START DATA TO EXAMINE

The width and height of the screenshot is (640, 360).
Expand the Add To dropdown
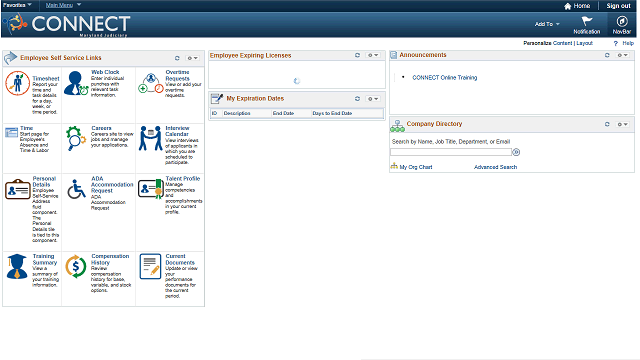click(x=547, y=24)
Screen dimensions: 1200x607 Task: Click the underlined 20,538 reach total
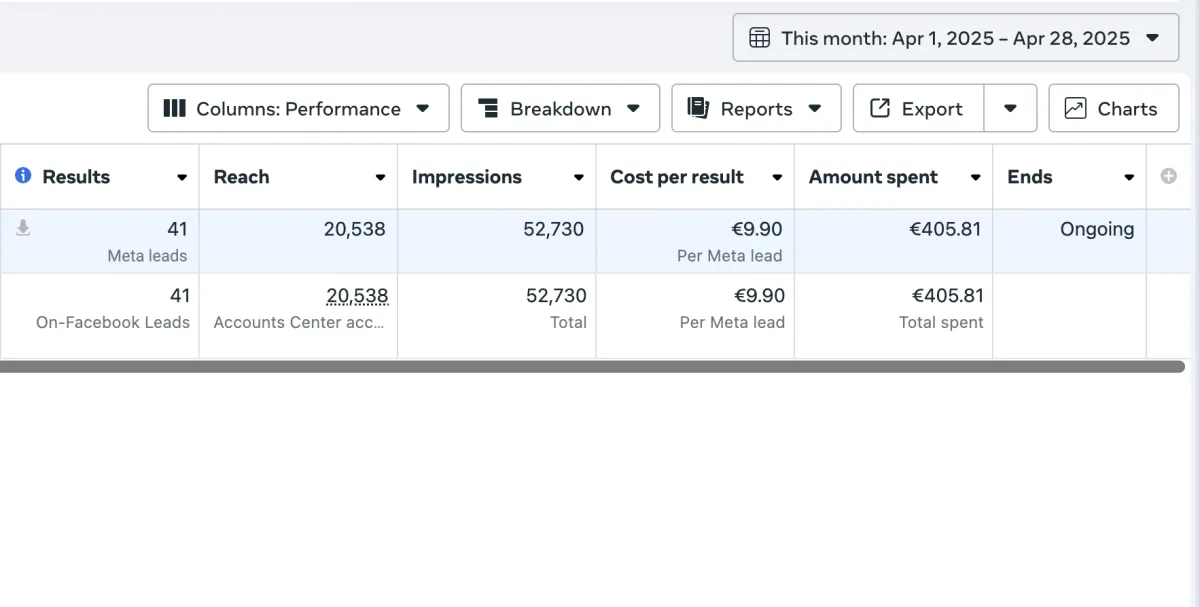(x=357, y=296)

END DATA TO EXAMINE
START DATA TO EXAMINE

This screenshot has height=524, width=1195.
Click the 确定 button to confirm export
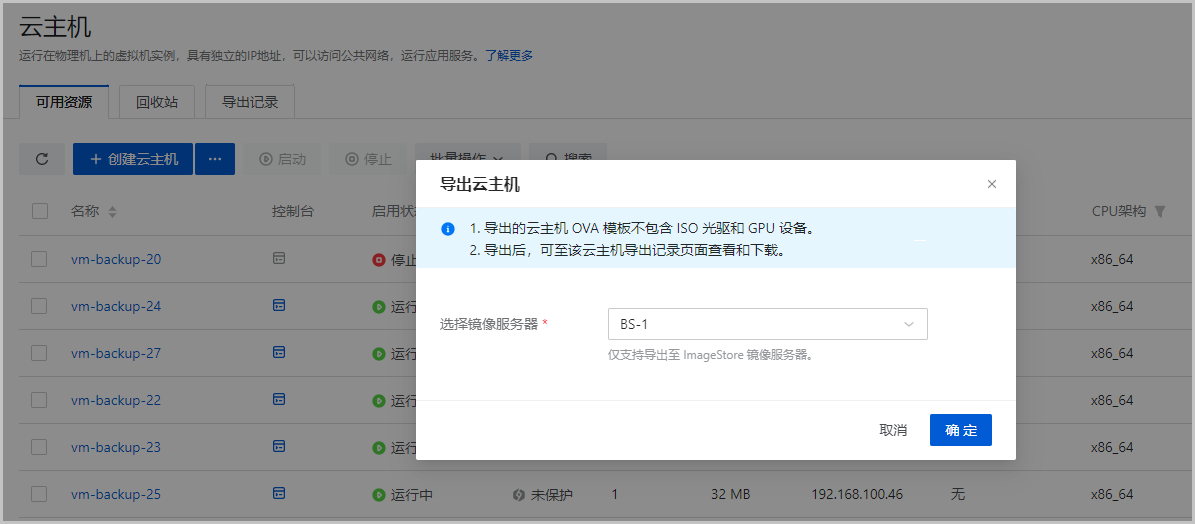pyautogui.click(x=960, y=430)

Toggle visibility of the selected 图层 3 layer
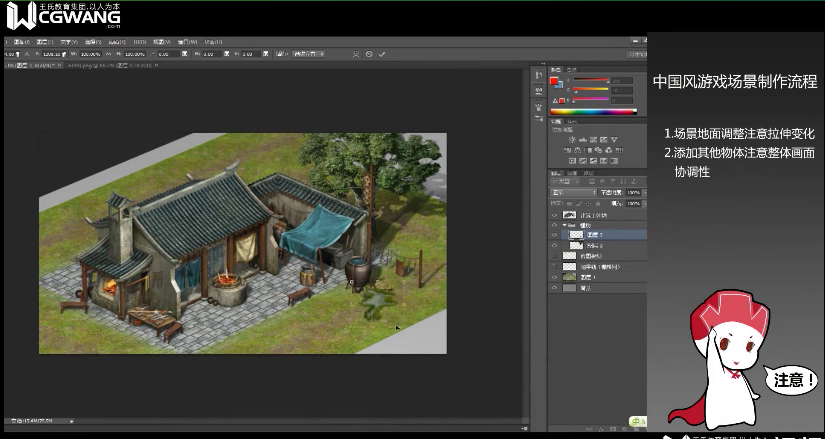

END DATA TO EXAMINE
START DATA TO EXAMINE

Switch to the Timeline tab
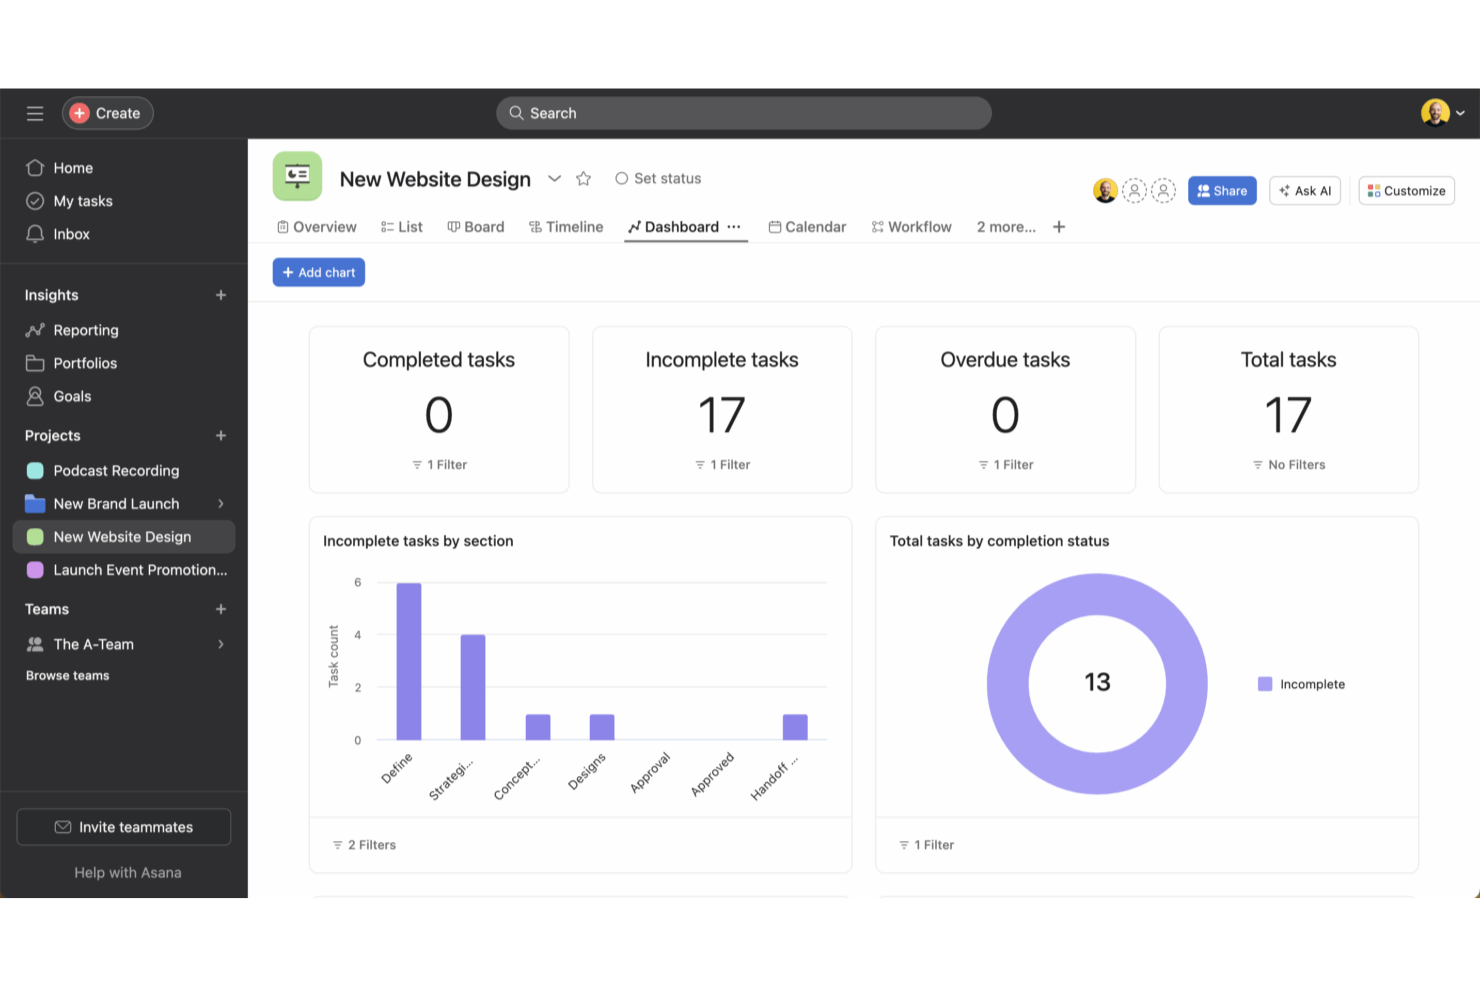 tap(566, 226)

END DATA TO EXAMINE

GOAL OF THE EXERCISE — Take each line above that contains "height" and copy it out.

ANSWER SPACE —
The width and height of the screenshot is (640, 360).
This screenshot has height=524, width=1195.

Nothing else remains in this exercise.